Fans Bring the Weapons, Necro and Toby Bring the Punches

Fans Bring the Weapons, Necro and Toby Bring the Punches

It tickles me to imagine innocent basketball games played by middle aged men trying to get their weekly exercise in at the Oolitic Community Center. The rhythmic thudding of footsteps back and forth on the hardwood floor, accompanied by the sharp squeak of expensive branded sneakers that likely caused arguments with the wife at home when she saw the price tag. Perhaps at night, the teenaged children of those same parents sneak into the community center to get up to their own chicanery of smuggled beers and stolen kisses.

On June 25th, 2004 though, the Oolitic Community Center plays host to the annual IWA:MS King of the Deathmatches tournament instead. A ring gets propped up over blue tarpaulin meant to catch the stray bits of broken glass and pointed metal that make up the twisted playthings for one of the most anticipated nights of gore on the wrestling calendar.

Main eventing the first round, a rematch from last year's tournament. In 2003, Toby Klein threw a VCR right into the Necro Butcher's head. In likely taking away a few memories from Necro, Klein instead created one that lingered in the collective consciousness of Smart Mark Video patrons. Even now, the moment remains forever memorialized in that ever prestigious online medium, the GIF. Scroll along wrestling Twitter long enough, and one is bound to see it again. Even without sound, one can picture the grotesque clank of metal as it smacks into the Butcher's skull.
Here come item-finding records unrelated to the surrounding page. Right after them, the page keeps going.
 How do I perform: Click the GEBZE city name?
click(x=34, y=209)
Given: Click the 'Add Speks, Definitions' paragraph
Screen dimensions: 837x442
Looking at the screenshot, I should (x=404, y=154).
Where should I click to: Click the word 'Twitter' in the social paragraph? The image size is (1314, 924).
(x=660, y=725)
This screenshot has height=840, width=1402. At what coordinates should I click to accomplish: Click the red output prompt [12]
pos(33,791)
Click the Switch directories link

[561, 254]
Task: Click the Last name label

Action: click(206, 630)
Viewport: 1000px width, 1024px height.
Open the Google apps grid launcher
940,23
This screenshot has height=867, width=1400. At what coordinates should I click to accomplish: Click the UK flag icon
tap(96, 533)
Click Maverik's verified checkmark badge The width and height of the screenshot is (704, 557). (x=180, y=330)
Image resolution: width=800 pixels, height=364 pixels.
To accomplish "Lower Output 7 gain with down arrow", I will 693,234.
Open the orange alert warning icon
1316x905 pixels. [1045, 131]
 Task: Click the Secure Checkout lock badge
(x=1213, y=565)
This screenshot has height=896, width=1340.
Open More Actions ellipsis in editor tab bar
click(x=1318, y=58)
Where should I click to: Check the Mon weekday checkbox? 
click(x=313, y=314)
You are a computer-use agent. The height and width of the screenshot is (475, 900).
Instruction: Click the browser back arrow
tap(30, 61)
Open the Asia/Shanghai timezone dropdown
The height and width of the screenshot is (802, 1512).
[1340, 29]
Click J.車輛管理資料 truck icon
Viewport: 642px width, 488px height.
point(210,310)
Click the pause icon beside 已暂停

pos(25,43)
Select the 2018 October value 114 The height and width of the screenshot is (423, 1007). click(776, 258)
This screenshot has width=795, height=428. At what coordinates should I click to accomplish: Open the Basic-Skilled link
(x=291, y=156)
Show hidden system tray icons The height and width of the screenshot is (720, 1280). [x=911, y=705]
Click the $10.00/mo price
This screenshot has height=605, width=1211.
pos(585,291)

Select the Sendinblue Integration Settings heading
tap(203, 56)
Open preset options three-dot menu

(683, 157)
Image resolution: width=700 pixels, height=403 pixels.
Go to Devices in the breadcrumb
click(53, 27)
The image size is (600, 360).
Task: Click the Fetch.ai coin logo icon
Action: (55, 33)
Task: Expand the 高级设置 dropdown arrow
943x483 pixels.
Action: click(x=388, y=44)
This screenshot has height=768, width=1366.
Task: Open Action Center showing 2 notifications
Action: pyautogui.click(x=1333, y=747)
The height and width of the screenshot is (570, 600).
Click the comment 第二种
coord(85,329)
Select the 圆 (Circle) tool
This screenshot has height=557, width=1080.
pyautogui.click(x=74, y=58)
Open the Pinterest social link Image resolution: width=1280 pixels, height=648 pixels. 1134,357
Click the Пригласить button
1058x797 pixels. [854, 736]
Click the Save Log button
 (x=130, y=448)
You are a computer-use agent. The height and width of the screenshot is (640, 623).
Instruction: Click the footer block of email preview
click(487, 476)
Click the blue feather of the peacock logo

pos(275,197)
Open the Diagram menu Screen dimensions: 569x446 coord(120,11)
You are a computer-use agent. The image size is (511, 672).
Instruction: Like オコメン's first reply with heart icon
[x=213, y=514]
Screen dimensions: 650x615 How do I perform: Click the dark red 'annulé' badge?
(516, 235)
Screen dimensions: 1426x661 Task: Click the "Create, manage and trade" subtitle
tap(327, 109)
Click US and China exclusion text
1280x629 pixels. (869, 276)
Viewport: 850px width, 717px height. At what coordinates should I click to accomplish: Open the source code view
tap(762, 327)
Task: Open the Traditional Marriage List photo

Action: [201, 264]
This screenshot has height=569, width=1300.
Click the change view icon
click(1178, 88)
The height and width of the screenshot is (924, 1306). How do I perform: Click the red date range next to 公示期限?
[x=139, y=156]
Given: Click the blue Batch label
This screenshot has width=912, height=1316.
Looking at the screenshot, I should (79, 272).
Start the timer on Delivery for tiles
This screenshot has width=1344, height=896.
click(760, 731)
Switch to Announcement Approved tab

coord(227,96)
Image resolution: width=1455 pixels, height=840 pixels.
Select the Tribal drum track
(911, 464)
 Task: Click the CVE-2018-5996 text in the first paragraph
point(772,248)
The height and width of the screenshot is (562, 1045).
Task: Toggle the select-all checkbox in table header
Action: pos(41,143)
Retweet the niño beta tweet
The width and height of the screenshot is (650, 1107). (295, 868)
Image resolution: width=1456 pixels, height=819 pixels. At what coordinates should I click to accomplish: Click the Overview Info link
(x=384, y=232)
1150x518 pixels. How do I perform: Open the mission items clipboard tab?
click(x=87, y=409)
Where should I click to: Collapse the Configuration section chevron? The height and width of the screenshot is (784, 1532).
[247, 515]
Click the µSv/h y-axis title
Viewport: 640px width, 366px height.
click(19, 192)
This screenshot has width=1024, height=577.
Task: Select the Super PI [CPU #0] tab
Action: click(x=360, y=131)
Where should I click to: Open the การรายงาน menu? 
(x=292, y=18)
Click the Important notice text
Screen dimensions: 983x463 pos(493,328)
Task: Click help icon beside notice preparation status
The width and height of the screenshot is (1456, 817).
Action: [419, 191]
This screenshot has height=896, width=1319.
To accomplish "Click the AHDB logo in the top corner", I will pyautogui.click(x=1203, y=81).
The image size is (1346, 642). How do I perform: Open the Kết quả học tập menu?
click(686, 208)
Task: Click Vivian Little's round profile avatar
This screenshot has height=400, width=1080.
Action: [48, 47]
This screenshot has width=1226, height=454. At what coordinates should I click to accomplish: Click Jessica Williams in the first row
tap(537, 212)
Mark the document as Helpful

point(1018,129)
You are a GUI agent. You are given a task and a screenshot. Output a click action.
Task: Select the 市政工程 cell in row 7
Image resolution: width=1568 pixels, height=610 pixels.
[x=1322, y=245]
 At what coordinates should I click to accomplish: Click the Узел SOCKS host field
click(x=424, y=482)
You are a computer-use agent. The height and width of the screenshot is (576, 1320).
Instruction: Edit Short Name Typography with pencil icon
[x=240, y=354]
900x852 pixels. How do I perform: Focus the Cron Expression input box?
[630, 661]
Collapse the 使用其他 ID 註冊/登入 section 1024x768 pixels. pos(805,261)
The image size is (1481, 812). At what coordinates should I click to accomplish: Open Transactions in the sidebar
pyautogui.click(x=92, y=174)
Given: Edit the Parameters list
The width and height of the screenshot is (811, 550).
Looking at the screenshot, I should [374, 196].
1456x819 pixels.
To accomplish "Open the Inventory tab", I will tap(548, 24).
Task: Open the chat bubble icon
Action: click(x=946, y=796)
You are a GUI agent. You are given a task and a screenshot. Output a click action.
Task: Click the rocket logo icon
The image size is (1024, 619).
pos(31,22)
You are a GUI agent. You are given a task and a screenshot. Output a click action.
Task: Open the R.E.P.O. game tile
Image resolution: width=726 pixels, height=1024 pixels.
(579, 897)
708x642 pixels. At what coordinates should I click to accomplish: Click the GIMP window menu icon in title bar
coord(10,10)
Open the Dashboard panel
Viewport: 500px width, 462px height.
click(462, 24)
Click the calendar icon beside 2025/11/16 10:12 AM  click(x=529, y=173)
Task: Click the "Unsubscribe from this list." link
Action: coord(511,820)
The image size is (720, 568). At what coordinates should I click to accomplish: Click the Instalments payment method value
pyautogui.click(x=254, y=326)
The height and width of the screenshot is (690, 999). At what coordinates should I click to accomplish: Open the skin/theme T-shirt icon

Nothing in the 2004 sequel reaches quite the iconic status of the VCR, but it's not for lack of trying. It's a Fans Bring the Weapons match which means there's a whole host of ridiculous instruments of torture scattered across the ring for these two to play with. Among those that leave the largest impacts on the match are a dummy thicc computer monitor that likely never ran anything more powerful than Windows XP that Necro flings at Klein in the opening moments, a rolling pin lovingly studded with thumbtacks for Klein to grind against Necro's face, and even another VCR which Klein again uses against Necro. That last one speaks to the most unfortunate quality of this match, which is to say that it all kind of lives in the shadow of the 2003 bout. Perhaps due to the weaker nature of the spot here or the fans in attendance just not having that long of a memory, but the reprise of the VCR doesn't even garner that much of a reaction from the fans in attendance.

Fortunately, what this match may lack in the same high peaks as their previous bout, it more than makes up for in the actual meat and potatoes of the action. In particular, perhaps even more compelling than all the glass and metal, the punching.

It really does feel like the world stops at the end of the Necro Butcher's fist.

The punches are heart-stopping, even for the viewer, one can only imagine the effect they might have had on Mr. Insanity. Perhaps most impressively, Necro deploys them in ways that feel so beyond traditional pro wrestling logic. Sure, they come in the moments that you expect them to--he eats three to drop Klein with one, he cuts off Klein with a big body blow, they trade punches when kneeling face to face--but the physicality of it transcends the sort of limp strike exchanges that plague the 2020s and even the more traditionally appealing punch outs of the 80s. Simply speaking, they feel more real, almost certainly because they might be. When Necro's fist lands, it's always with this disgusting smack of flesh that screams "It's fucking real!" As important though is Klein's selling--a questionable word here if he actually is just eating fists to the jaw--coming through in a crazy variety. Sometimes he'll be rocked and tough through it, other times he'll flop near dead to the ground. It ensures each shot has an air of unpredictability around it that lends a sense of chaos to the action as a whole.

Amidst all the gimmickry and weapons too, there's a lot of classic pro wrestling going on here, just with lighttubes added on tap. I don't even mean Workrate Necro busting out ranas and big dives deep in the match, but smaller things like Necro grabbing on an Asiatic Spike and Klein's panicked attempt to throw anything at him to try and break the hold. Even the ref bump and Klein needing a thumb to the eyes to cut off a punch exchange speak to an old school heel sensibility that manages to feel cheap and infuriating in the hardcore setting. In a match that's meant to prove who's tougher, Klein instead resorts to the cheapest means of seizing an advantage before then laying in two of the grossest far chair throws I've ever seen and a big ole death valley driver through another chair to get the win.

That's exactly what one can expect from these two. In between all the carnage and blood, there's still that simple thread of who can get it done in the end, and the how of a thing meaning much more than the what. It's not quite the explosion of violence that their 2003 bout was, but it's still some great goddamn pro wrestling.